Major shifts are taking place in the context within which development and humanitarian partnerships operate. Our new report with Bond looks at the key trends which are currently influencing INGO partnerships. This brief study is based on survey questions and interviews with a range of humanitarian and development actors. We look at the ways in which INGOs and NGOs are responding to these changes and possible future scenarios.
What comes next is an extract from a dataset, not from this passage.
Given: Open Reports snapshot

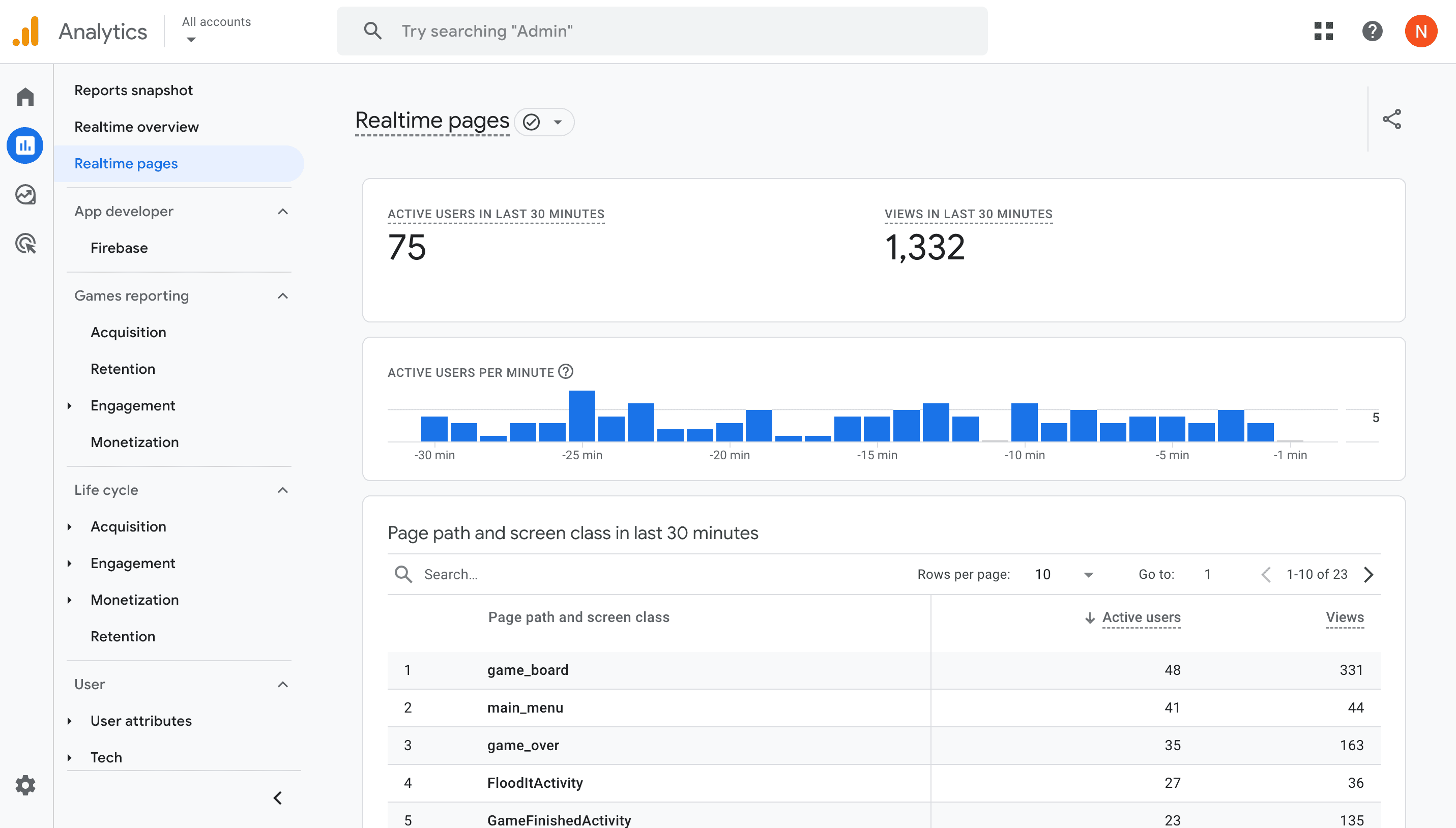Looking at the screenshot, I should (134, 90).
To celebrate the launch of the report, TPI and Bond will be holding a webinar to look at how INGOs can make a bigger impact – looking at the findings of the reports and hearing from leaders and partnership experts from the sector.
Thursday 16 July 2020
10:00 – 12:00 (UK-time)
REGISTER NOW ON EVENTBRITE (£25)
The six trends identified in “Trends in cross-sector partnering for INGOs”:
- Localisation: As donors provide funds at national level, more partnerships focus on supporting financial and programme management capacity in-country: shifting power and decision-making closer to the areas of need, making interventions more efficient, and mitigating the top-down model. However, putting this aim into practice is challenging when combined with increasing donor compliance requirements. For some INGOs, localisation is a challenge to their “business model” and survival.
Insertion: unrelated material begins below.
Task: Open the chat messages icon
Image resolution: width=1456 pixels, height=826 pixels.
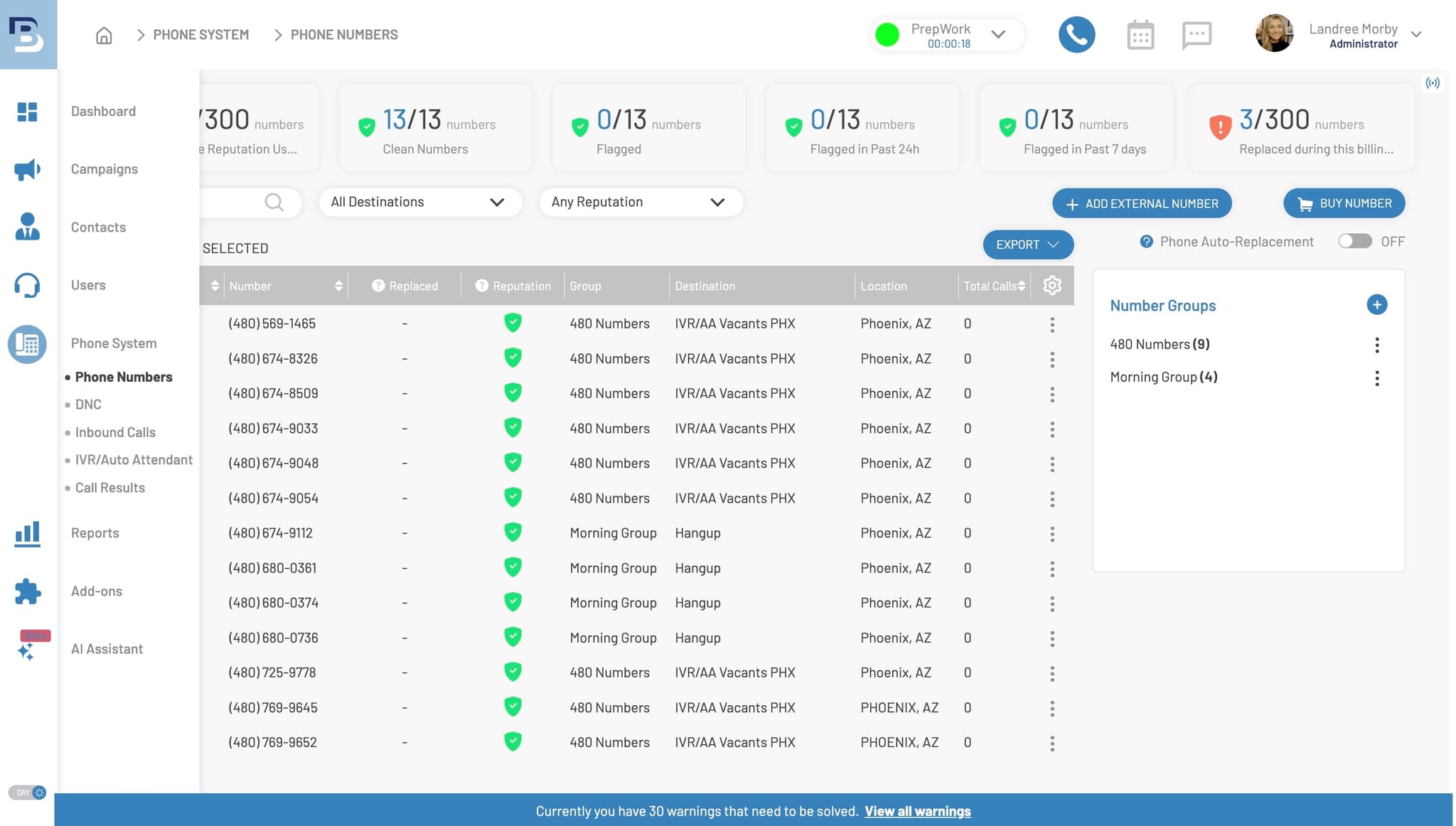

- Increasing compliance requirements: INGOs face increasingly stringent regulatory frameworks for financial management, reporting and safeguarding, which they are in turn passing downstream. This can make it difficult to work with small local partners, who may lack the capacity to comply. Instead, some INGOs and NGOs are having to work with larger ones, which can meet the requirements.
- Increasing risks and pressures on NGOs: Governments and non-state actors are introducing laws and regulations, which make it harder for NGOs to operate, and use physical threats to silence and intimidate NGO staff. Many of these measures seek to make it harder for NGOs to partner with international and bilateral institutions, with at least 60 countries adopting laws that restrict access to foreign funding. Often it is those who challenge vested interests in governance, human rights or environmental change, or those who work with marginalised groups, who are most at risk.
- Consortia and multi-stakeholder approaches to partnering: The complexity and level of challenge of the Sustainable Development Goals (SDGs) necessitate new and larger alliances, and the formal consortium model is pushed by donors. Well-managed, multi-sector working can bring together complementary knowledge, skills and resources. Or it can result in longer lead times and higher transaction costs. Some organisations are moving towards a more strategic approach of long-term alliances with common interests.
- Changing funding mechanisms and the role of NGOs: Reductions in funding coupled with increasing needs are leading to more competition between NGOs, making traditional partnerships more difficult. Trusts and foundations are becoming increasingly involved in direct funding. This is driving a focus on efficiency and value-for-money, as INGOs have to defend their role.
- Partnering with business: The role of the private sector as a partner is changing. Corporates are increasingly pushing to bring their expertise, not just their money, into partnerships. Business can bring innovative approaches and a new perspective, as well as funding, while links to the market offer a higher chance of change becoming mainstreamed. Where interests are aligned, engaging the private sector brings huge opportunities, but there are also risks of facilitating corporate interests which conflict with the interests of communities.